Alibaba cloud service grid ASM provides support for web assembly (wasm) technology. Service grid users can deploy the extended wasm filter to the corresponding envoy agent in the data plane cluster through ASM. Through the self-developed asmfilterdeployment component,   It can support dynamic loading of plug-ins, easy to use, and hot update.

From monomer to chaotic microservices, how was alicloud managed service grid born?

Through this filter extension mechanism, the functions of envoy can be easily extended and its application in service grid can be pushed to a new height.

Maturity model of service grid practice

From monomer to chaotic microservices, how was alicloud managed service grid born?

As a unified infrastructure for application service communication,   It can (and should) be adopted gradually. Here, we introduce its practice maturity model, which is divided into five levels:One click enableObservable liftSafety reinforcementMultiple infrastructure support, andMulti cluster Hybrid Management。 These five aspects cover the unified traffic management, unified observability, unified service security and hybrid management supporting different computing infrastructures and multi cluster non container applications described above.

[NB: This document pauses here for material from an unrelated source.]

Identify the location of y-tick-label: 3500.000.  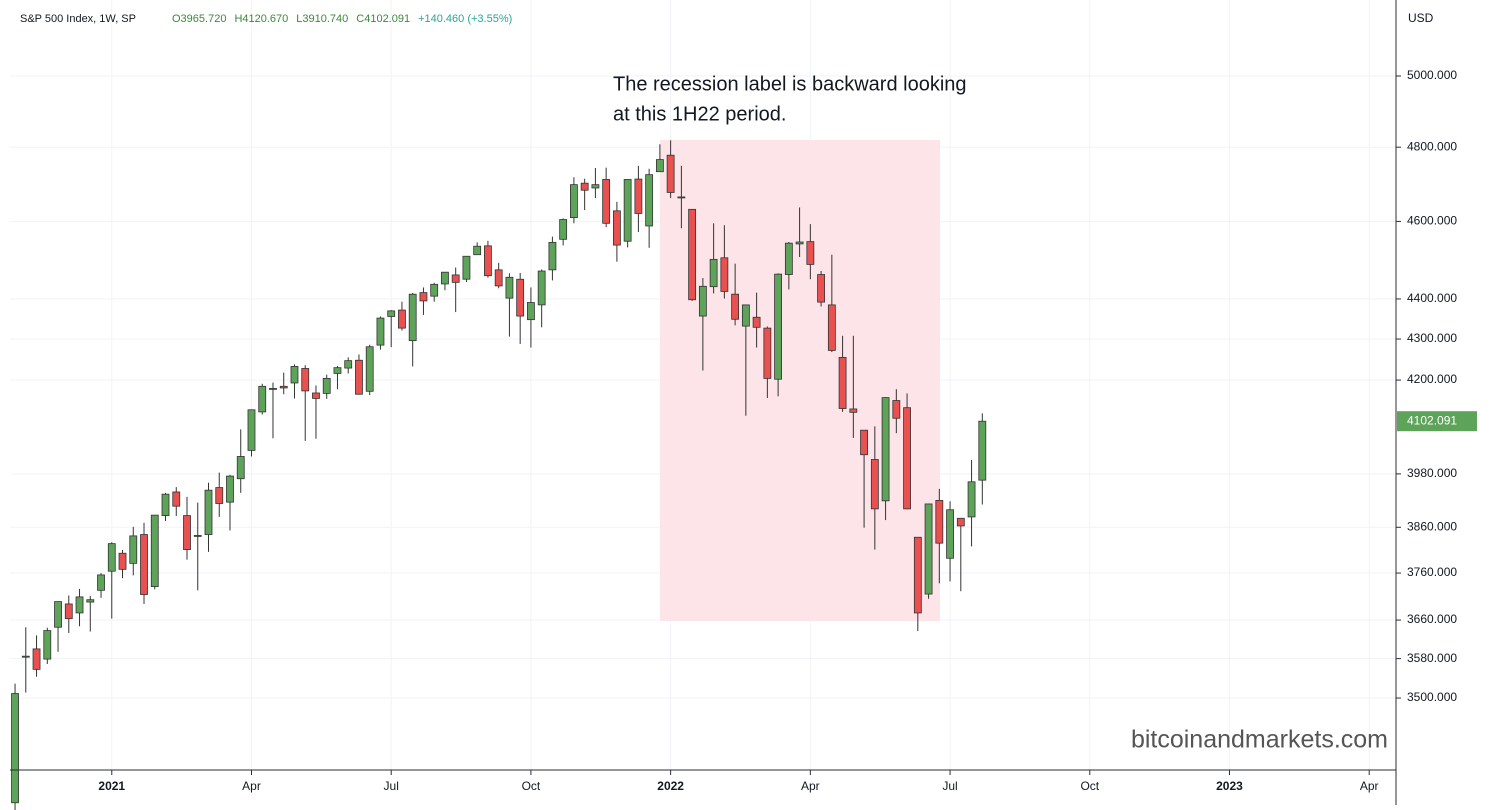
(1432, 697).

Readers of istio service grid technology analysis and practice can experience ASM products for free! Click to learn about alicloud service grid product

Introduction to the author

Wang XiningAlibaba cloud senior technical expert, technical director of Alibaba cloud service grid product ASM and istio on ACK, focusing on kubernetes, cloud native, service grid and other fields. Previously, he worked in IBM China Development Center and served as the chairman of the Patent Technology Review Committee. As an architect and major developer, he was responsible for participating in a series of work in SOA middleware, cloud computing and other fields, and has more than 50 international technology patents in related fields. He is the author of istio service grid technology analysis and practice. xining. [email protected]

Before 11:00 August 14th, Alibaba’s cloud official account message area.Welcome to discuss and exchange your doubts about istio, a service grid technology,Select the top 3 in the comments and praise, and send out a Book of istio service grid technology analysis and practice!

Alibaba cloud nativeFocus on micro service, Serverless, container, Service Mesh and other technology areas, focusing on cloud native technology trends, cloud native large-scale landing practice, do the best understanding of the official account of cloud developers.